A Ação Direta de Inconstitucionalidade 4.277 garantiu a legalidade da união estável homoafetiva em detrimento da condição jurídica anterior, que não assegurava integralmente a igualdade à comunidade LGBT perante o restante da sociedade, majoritariamente heterossexual. Diante tal contexto, se iniciou um embate entre diferentes setores sociais no campo jurídico, onde divergentes visões seriam expostas e sob a luz do direito, haveria uma visão superada e outra vencedora.
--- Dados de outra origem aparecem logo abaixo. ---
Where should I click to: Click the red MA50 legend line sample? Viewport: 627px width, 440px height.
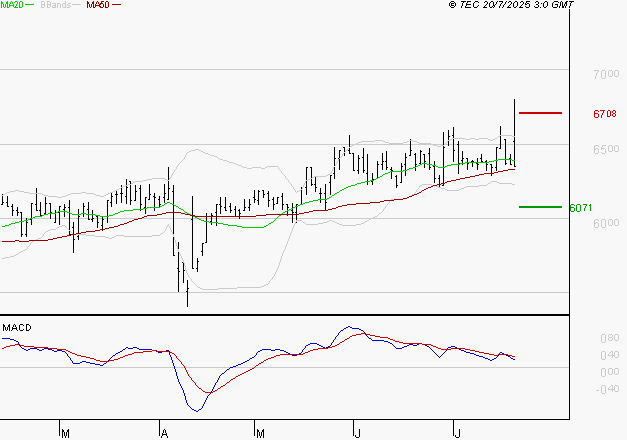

A argumentação acerca da reprovação da união estável homoafetiva pela ala conservadora da sociedade se provou obsoleta sob a luz da igualdade material e formal. Um dos principais elementos utilizados advém do art. 226 §3º , que afirma a composição heterossexual da entidade familiar. Todavia, a hermenêutica jurídica possibilita a interpretação de tal artigo em sentido compatível com a contemporaneidade, atestando aos dois gêneros a possibilidade de formação familiar legal, não a composição heterossexual, seguindo a proposição de historicização da norma de Bourdieu, principalmente ao analisarmos o art. 5º da Constituição Federal, que promove a igualdade perante a lei genericamente. Dessa forma, se tornou possível a formação da união estável a todos os brasileiros, não apenas aos heterossexuais.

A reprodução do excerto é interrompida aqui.